_Exercise goal_: There is material below. Print exactly the lines starting at the line with "For every named" and ending at the line with "Show Purposes", ends included, and no others.

_Information_:
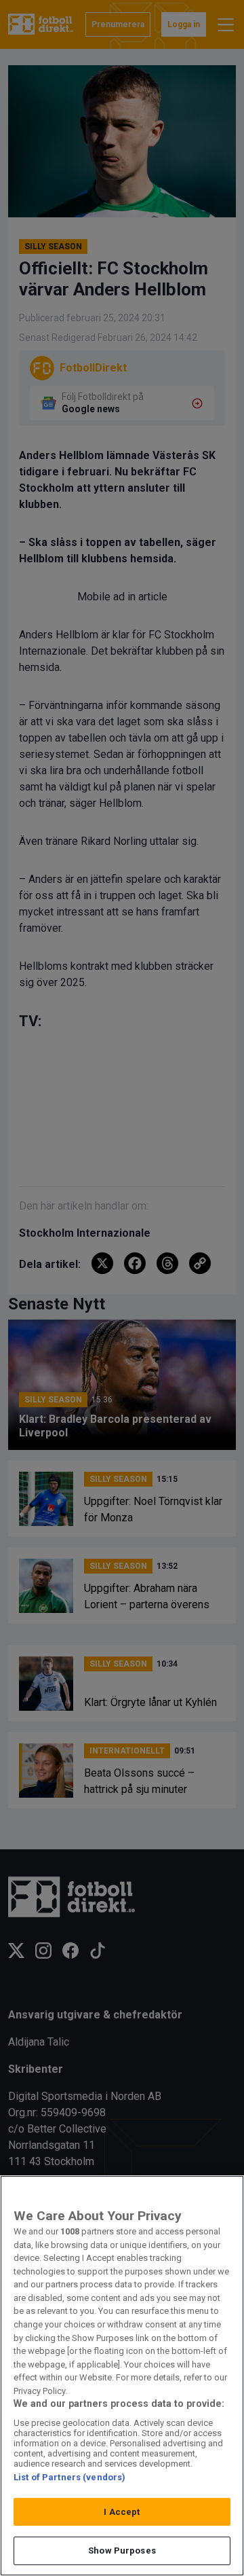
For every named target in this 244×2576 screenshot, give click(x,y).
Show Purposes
* * *
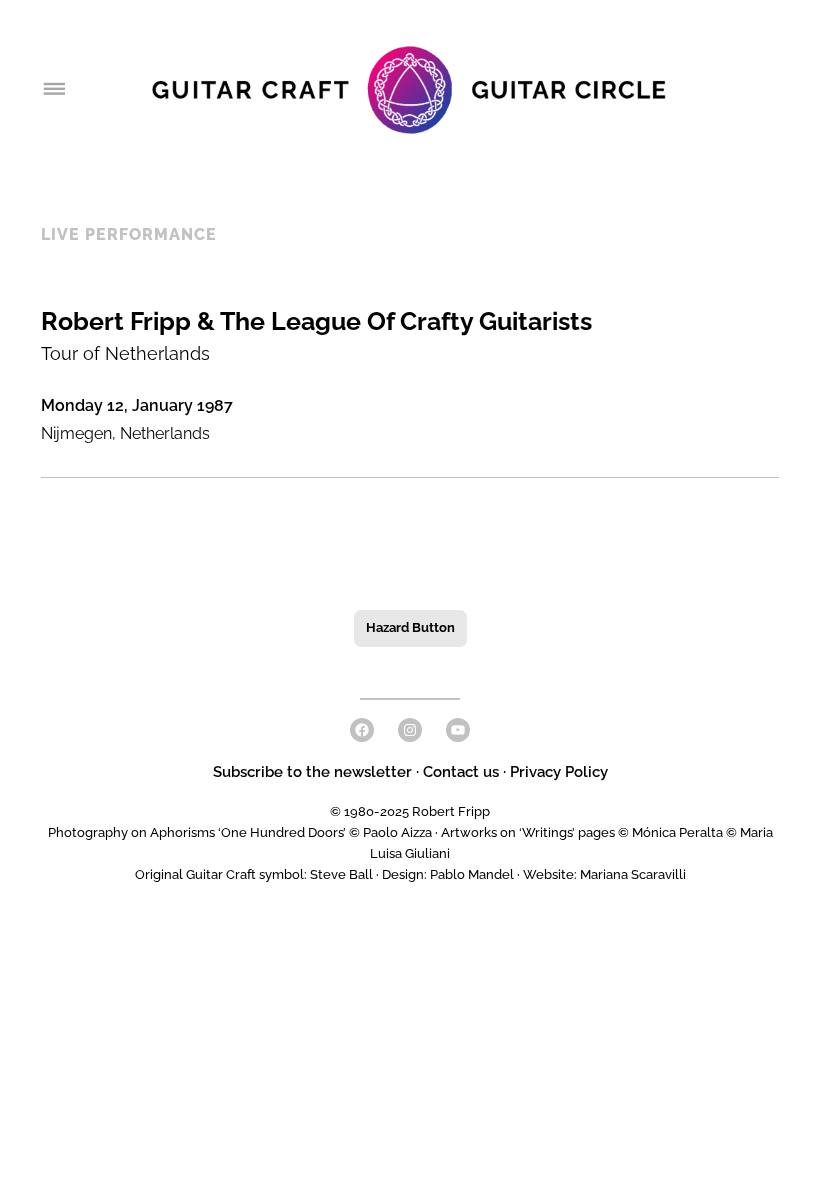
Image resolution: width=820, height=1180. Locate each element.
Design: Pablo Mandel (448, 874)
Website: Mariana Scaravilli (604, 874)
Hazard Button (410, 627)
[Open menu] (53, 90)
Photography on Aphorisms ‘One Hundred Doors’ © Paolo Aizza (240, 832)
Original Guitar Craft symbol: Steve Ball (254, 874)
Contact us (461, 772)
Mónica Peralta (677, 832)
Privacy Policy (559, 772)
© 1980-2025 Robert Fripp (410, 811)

_Solution to the problem_:
For every named target in this 244×2576 screenshot, give click(x,y).
Show Purposes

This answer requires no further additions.